題目:
在下面這段談戈雅鬥牛畫的文字裡,那幅《Suertedevaras》油畫大約有多大?

引文:
⁂
我還查閱了大畫家戈雅(Goya)的所有鬥牛題材作品。因為我曾在馬德里不經意地看到過他的一張油畫(Suertedevaras)。他的那張畫有些奇怪:畫的恰恰是一頭無敵的公牛,和皮嘎朵爾的狼狽。我想在西班牙人中尋找與我類似的感受,戈雅會不會對鬥牛持某種批評態度呢?
但是兩項調查都沒有找到支持。鬥牛博物館里掛滿了牛頭,如一個牛的烈士紀念館。此外便是著名鬥牛士的黑白照片。又遇到了一個雄赳赳的老者,他的做派和那天的老退役劍士毫無二致:他如沉浸在表演里,一舉手一投足不忘他的男性風度。他照例驕傲而無禮,不耐煩於我們的問題。我很快就放棄了和他交談,也沒有嘗試讓他迎著我的話鋒。
我只小心畫下了那個矛頭:
那是一條方形的鋼,磨出的矛尖並非嶢嶢易折的細尖,而是一個方方的鈍角。也就是說:不是刺,是要在牛背上造成一個大破口。然後,當胖子往下搗的時候,他是在用一個鈍尖的鐵棒狠砸牛的脊柱。我的猜疑是可能的,那根脊椎多半是被搗碎了。
戈雅的鬥牛畫也逸出了我的一廂情願。看著他數不清的勞作我只能苦笑,怎麼會有那樣的幻想呢,他是徹底的鬥牛崇拜者。他有四十幾張蠟畫,還有不知多少油畫,不厭其煩地描繪鬥牛。
戈雅的畫中描繪的矛看來不同。比如他畫的《熙德鬥牛》:著名的武士熙德使用的,就是一種尖頭的長矛,它穿透了公牛的肚腹,露出了尖頭。
雖然那也相當嗜血,但一切還算公平。因為馬沒有裝甲,牛還並非只被趕去受戮。它還擁有攻擊和獲勝的可能。
所以戈雅的最佳作品是《Suertedevaras》(槍的運氣)。那是無甲馬的費厄潑賴時代,一切還都公平。畫面上,牛已經頂死了一匹馬,還有一匹也被剖肚流腸。馬上的皮嘎朵爾戰戰兢兢,一群粗筆觸勾勒的「小東西」擁擠背後。黑牛出神地站著,端詳著可笑的人類。我猜戈雅或許心中也有過一絲念頭,公牛是真正勝者的念頭。那幅油畫大約有4米之大,在戈雅鬥牛畫中多少有點異類。它無疑是一幅傑作,令人聯想思想的自由。
⁂
資料集項目:
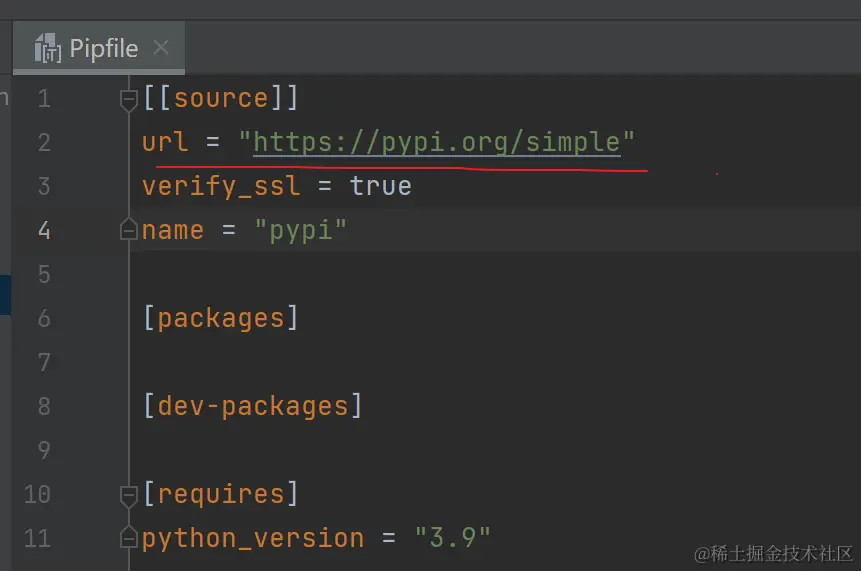Click line number 5 in the gutter

pos(43,274)
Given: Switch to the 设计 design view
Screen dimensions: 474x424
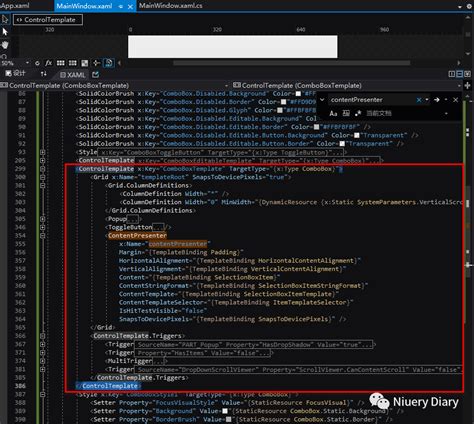Looking at the screenshot, I should (16, 73).
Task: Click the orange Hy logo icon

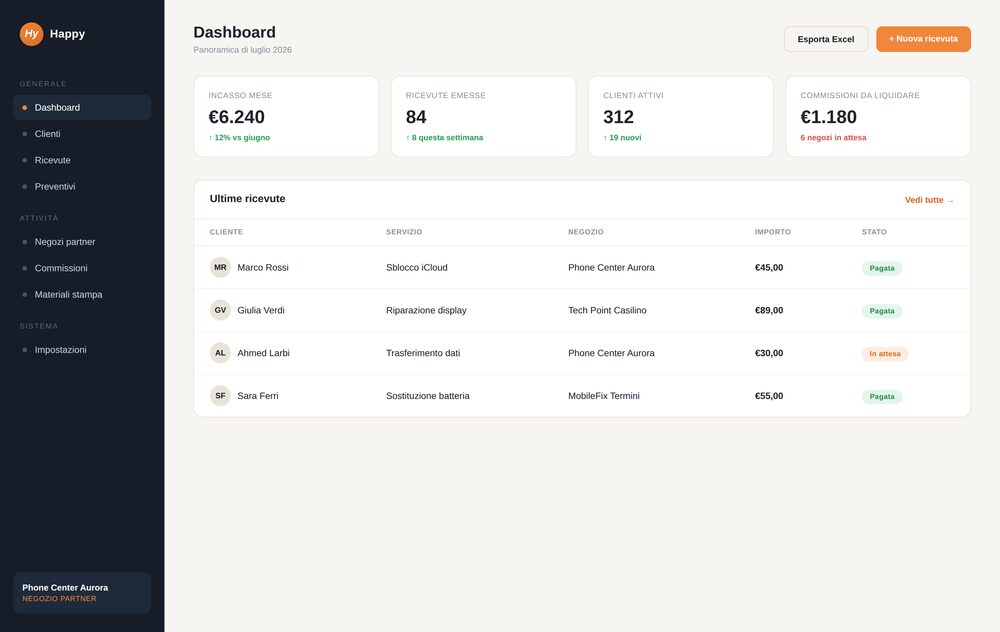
⁂
解答:
大約有4米。